=== Data provided ===

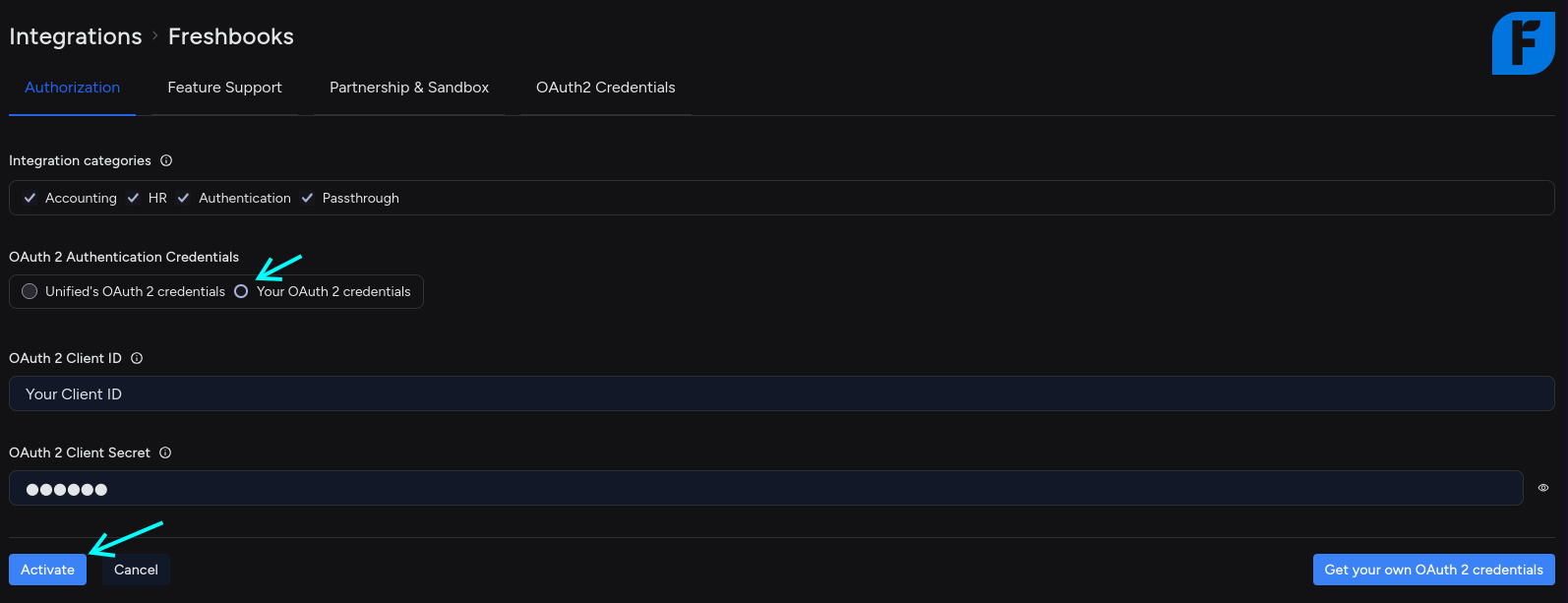Viewport: 1568px width, 603px height.
Task: Toggle the HR category checkmark
Action: [134, 198]
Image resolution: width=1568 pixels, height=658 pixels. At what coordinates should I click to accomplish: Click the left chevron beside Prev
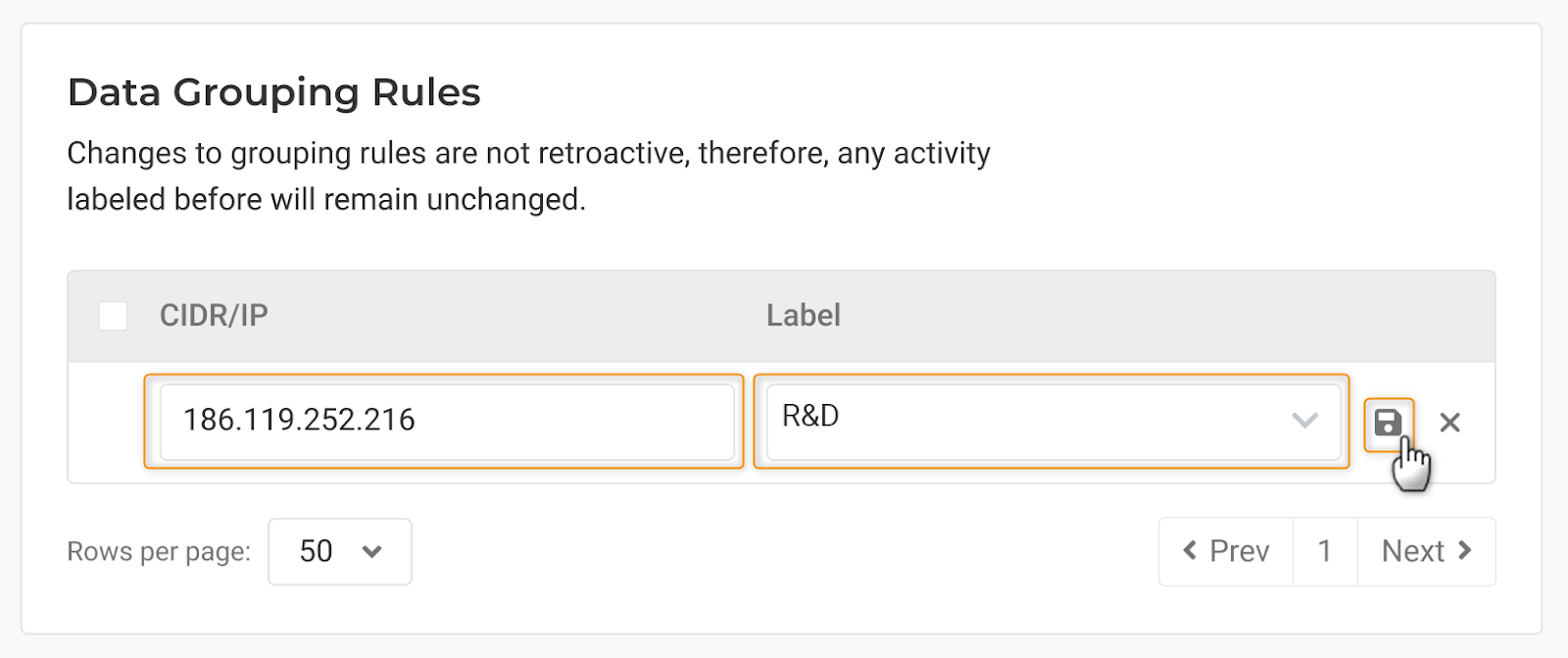[x=1190, y=550]
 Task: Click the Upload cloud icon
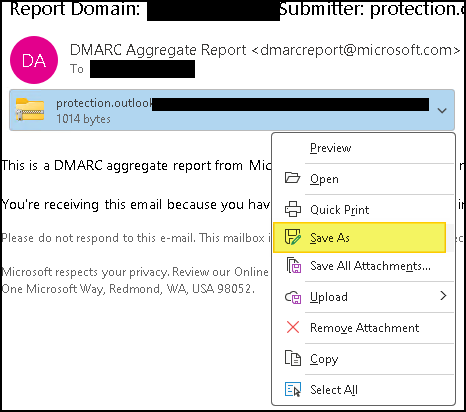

===

■ **Work request**
Once you find the line with "Image resolution: width=1568", restate it and every later line of the data word for word, excluding the pictures.

■ **Solution to this exercise**
Image resolution: width=1568 pixels, height=658 pixels. At what coordinates should I click to accomplish: Click the left chevron beside Prev
[x=1190, y=550]
 Task: Click the Upload cloud icon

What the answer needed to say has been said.